Federal Influences Ahead
Funding cuts could be a huge issue in 2017 as the Trump administration seeks to change Medicaid. The Republican plan to replace the Affordable Care Act includes giving each state a fixed amount of federal money in the form of a block grant to provide health care to low-income people on Medicaid. That worries Storey.
“Block granting to organizations through Medicaid is basically handing over a large chunk of money to the states and allowing the states to apply those dollars how they see fit,” Storey said. That tactic has never been favorable to social service organizations in the past, he said.
“In states where Medicaid expansion was offered (32 states, including the District of Columbia) I don’t think we will see as many ramifications in those states,” he said. “However, in states that did not opt for the Medicaid expansion, block granting may have far more ramifications for those service providers in states throughout the Midwest and the Southeast.”

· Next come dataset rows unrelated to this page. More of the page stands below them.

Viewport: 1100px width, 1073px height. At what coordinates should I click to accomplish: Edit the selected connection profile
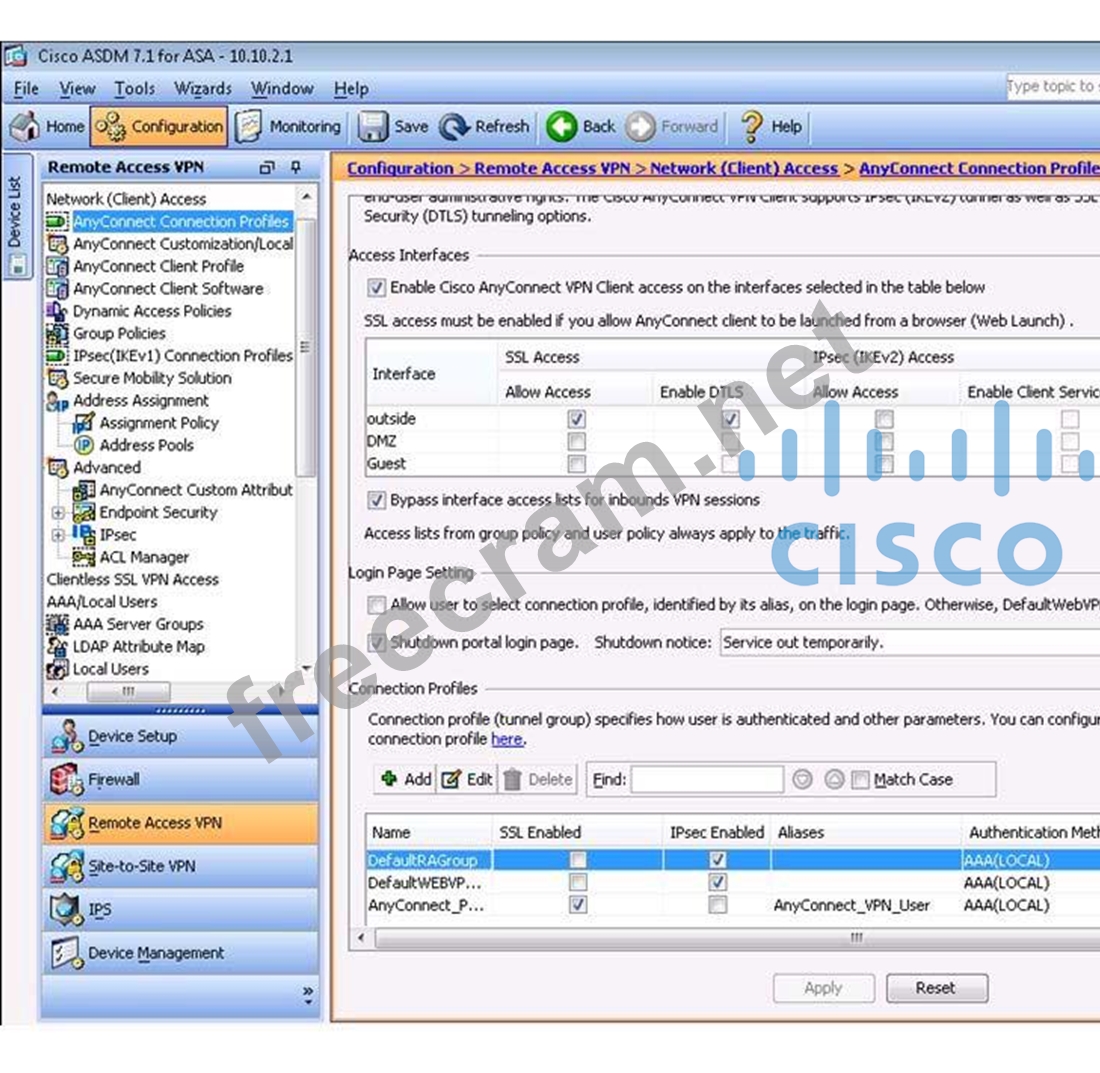[x=451, y=779]

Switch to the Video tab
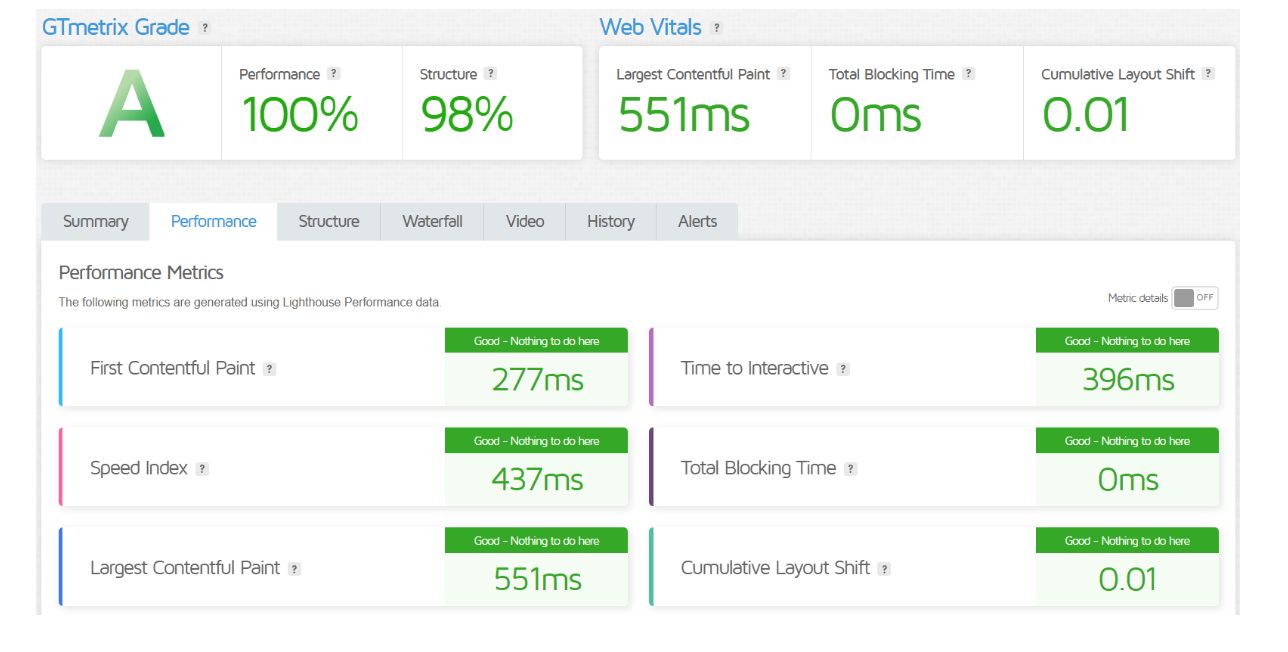point(524,222)
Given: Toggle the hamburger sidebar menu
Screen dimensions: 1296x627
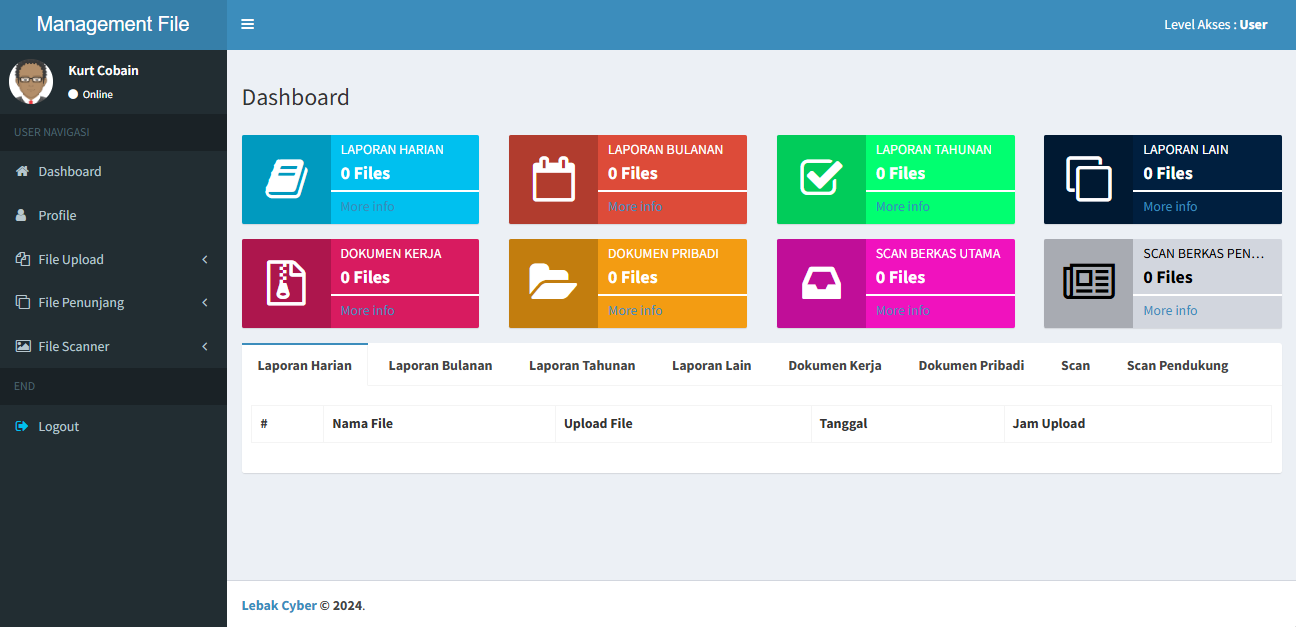Looking at the screenshot, I should (x=248, y=25).
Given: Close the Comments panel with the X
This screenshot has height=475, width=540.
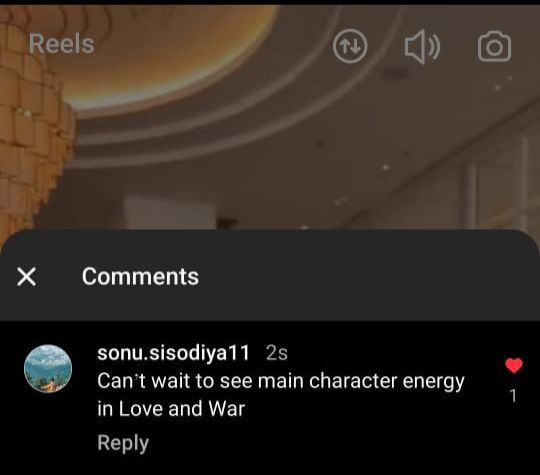Looking at the screenshot, I should (x=27, y=277).
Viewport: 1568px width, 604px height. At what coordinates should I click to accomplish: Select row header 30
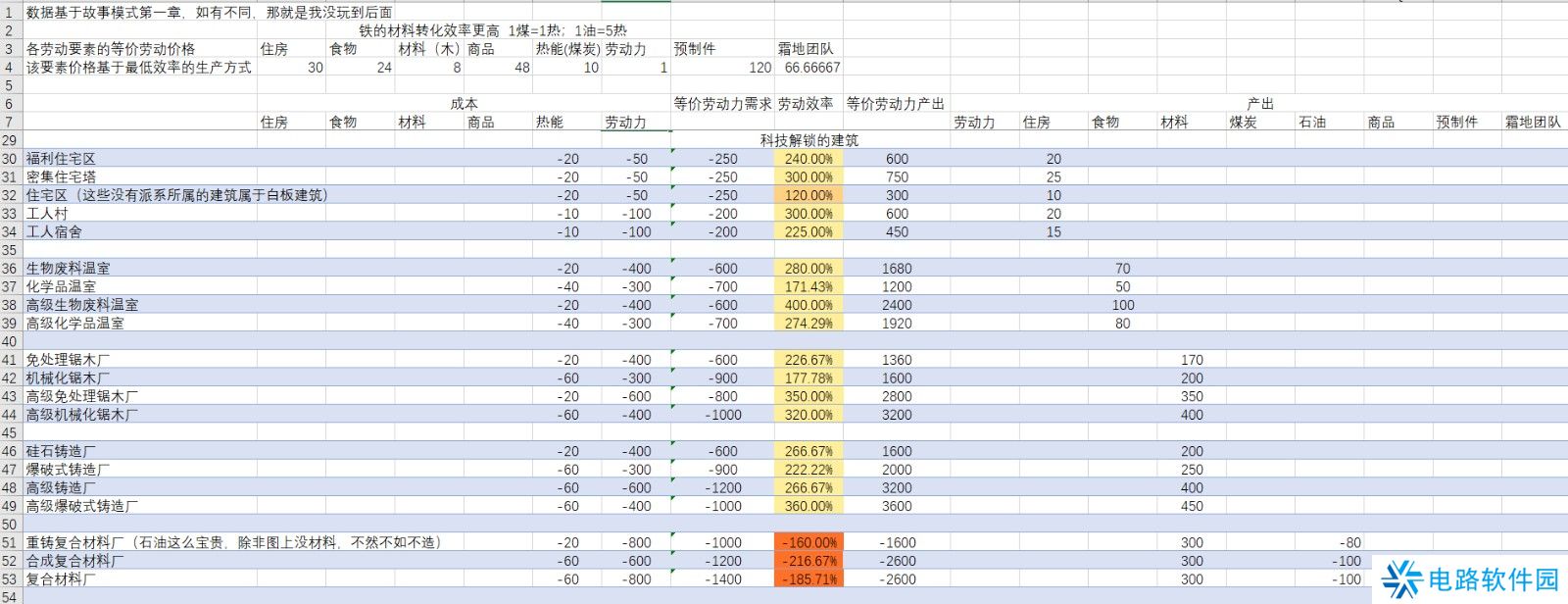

Traditionally funding for human services is heavily reliant upon Medicaid. “It’s never really seemed to go in their favor when Medicaid was block granted to the states so that is something that is going to have significant impact going forward,” Storey said.
The future of the Affordable Care Act could also have a substantial impact on addiction treatment nonprofits. “There is an abundance of money in ACA for addiction treatment and it is a segment rapidly on the increase with new startup addiction treatment organizations,” she said.
If the new administration changes the ACA’s coverage for addiction treatment, nonprofit organizations could be in trouble, Storey said.
Storey also believes the fate of the Obama administration’s Federal Labor Standards Act overtime rule is something to keep an eye on. The rule would double the maximum salary cap to $47,892 a year for full-time executive, administrative and professional workers to be exempt from overtime pay requirements. The rule was blocked by a federal judge in November and the Trump administration is expected to eventually kill it. That could affect nonprofits in all sectors, Storey said.
Success in the Nonprofit World
To be successful in nonprofits, Shaw advises agents to get involved. “Focus on accounts in your area where you can volunteer or sit on boards,” she said. “You have to get in there and get to know them.”
Also, she advises agents to specialize within the sector. “That brings real value to the table from a risk management perspective and that’s how to be successful with the nonprofit account,” she said.
Many nonprofits, especially smaller organizations, need their agent or broker to guide them in managing operations as well. “The level of business acumen that a broker can bring to the table for those organizations who haven’t ‘professionalized’ some of their business operations is a huge asset,” he said.
That’s where a good agent can add value.